Tesco sell-off leads UK FTSE lower for fourth session
* FTSE down 0.5 pct to 6,270 pts
* Index breaks support at 6,300
* Tesco falls 3.5 pct after write-off
* BHP down 2.8 as update disappoints
By Francesco Canepa
LONDON, April 17 (Reuters) - Britain's top share index fell for a fourth straight session on Wednesday, hit by a fall in mining shares and supermarket Tesco after some weak corporate reports.
Tesco's stock was down 3.5 percent to 371 pence after Britain's biggest retailer confirmed it will exit its loss-making Fresh & Easy business in the United States, taking a 1 billion pound ($1.53 billion) writeoff.
It knocked 4.2 points off Britain's FTSE 100 index, which was down 32 points, or 0.5 percent at 6,270 points inching below a psychological support level at 6,300.

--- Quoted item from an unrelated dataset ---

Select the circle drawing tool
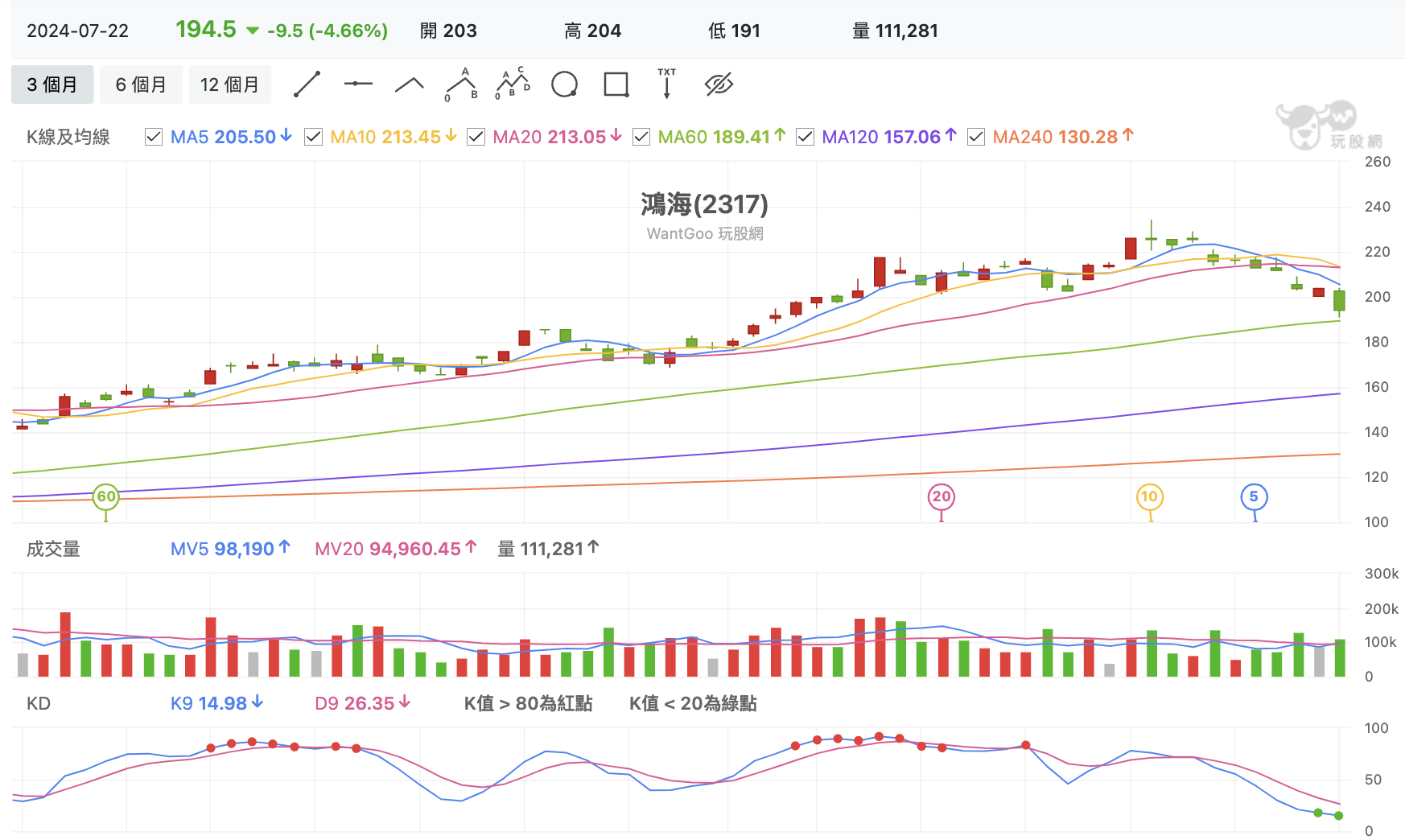Screen dimensions: 1405x840 564,84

"The overall trend is still down," Dan Reed, a broker at HB Markets said. "I have 5,900 in my head as the possible low at this point in time. Unless there is some poor news flow I am not sure it will happen straight away, but ultimately (it will)."
Reed said supermarket Tesco could become an interesting speculative "buy" if its shares fell back into the 360-350 pence area, judging most bad news is now well known.
He has been buying defensive stocks, such as consumer goods company Reckitt Benckiser, which typically outperform falling equity markets.
Mining stocks, which tend to track the global economic cycle and underperform a falling market, also weighed on the FTSE on Wednesday, with the world's biggest miner, BHP Billiton, down 2.8 percent following a production update.
"(Quarterly) production reported last night was, frankly, disappointing," analysts at Bernstein Research said in a note.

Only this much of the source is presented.